Most neurodegenerative diseases are caused – and preventable – by lifestyle factors within the scope of practice of exercise professionals and health coaches: physical activity, exercise, nutrition, stress management, sleep and social connection.

Second, presenting an exercise and movement model that is, by design, interactive and reactive makes for a more enjoyable experience. Research shows that people work harder without reporting a subjective increase in intensity. In other words, the extra effort doesn’t feel so heavy.

The population is growing older and this cohort has both the resources – in terms of time and money – and the motivation to improve brain function now and prevent disease later. This is a great opportunity for professionals to make money by changing lives by changing people’s minds about exercise.

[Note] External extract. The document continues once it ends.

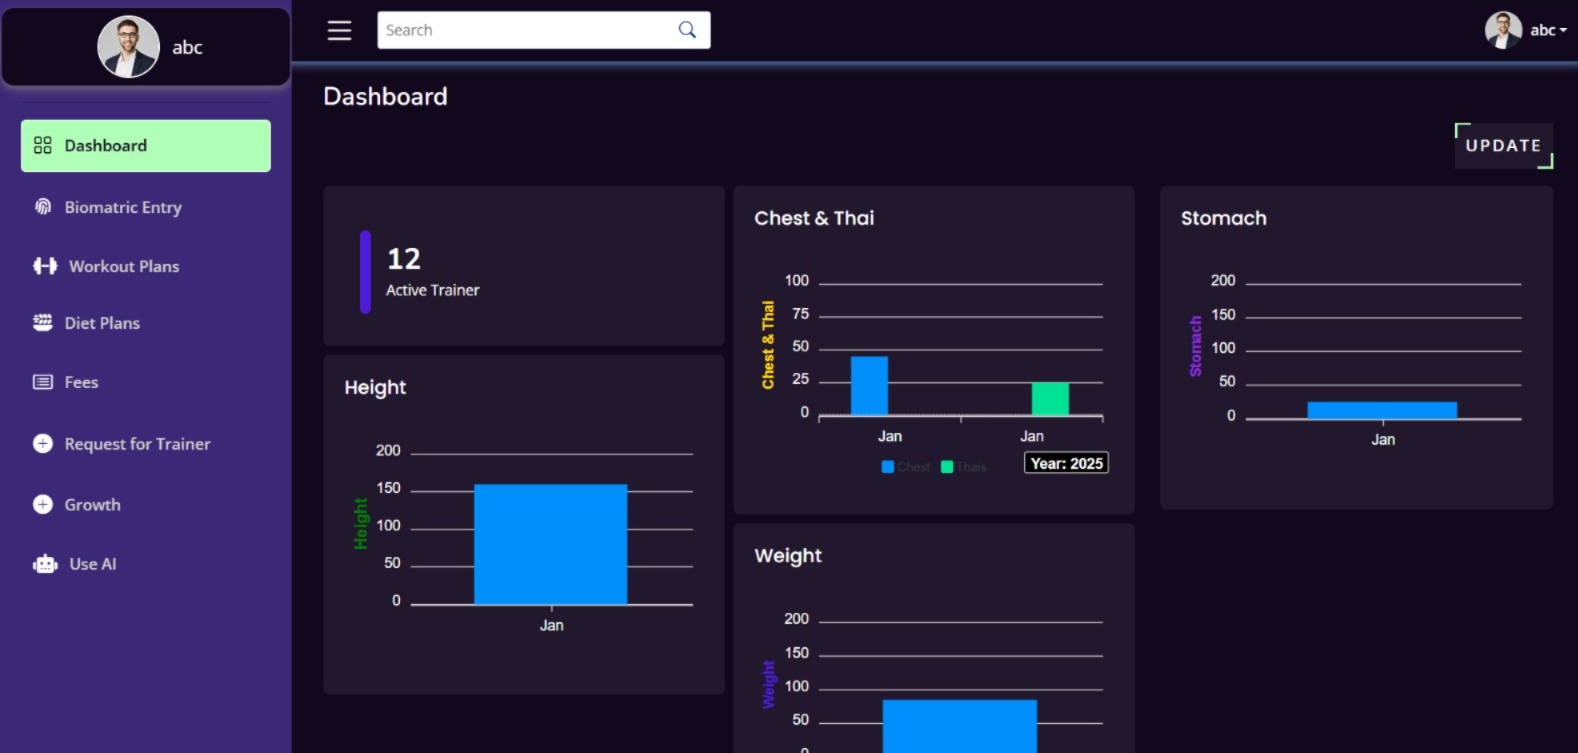Open the abc user dropdown in top right
The image size is (1578, 753).
pyautogui.click(x=1527, y=30)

Is there anything else you’d like to say about this topic that we haven’t covered yet?

For most of human history, we had to solve problems directly related to survival in a variable and often threatening environment. This required us to think and move at the same time. Modern life is about sitting still and thinking, thinking, thinking all day at work and then moving, often turning off our brains and doing routine, non-involving exercises. We have separated thinking from moving, and we are suffering because of it.

Two final thoughts: Integrating physical and cognitive fitness can also improve one’s attitudes and feelings about exercise. This makes long-term treatment compliance much more likely and easier to achieve. And for anyone providing care to someone with a cognitive condition, the interactive strategies discussed in the course provide the same benefits, while also introducing some much-needed lightness and fun to the caregiver-patient interaction.




If you are interested in learning more from Jonathan about the impact of exercise on brain healthto consider completing the Alzheimer’s Fitness Specialist Course (worth 2.0 ACE CECs). This course, in which exercise science is combined with brain science, will help you design programming that improves memory, coordination, attention and self-confidence, including specific strategies to add powerful mental challenges to your clients’ physical workouts.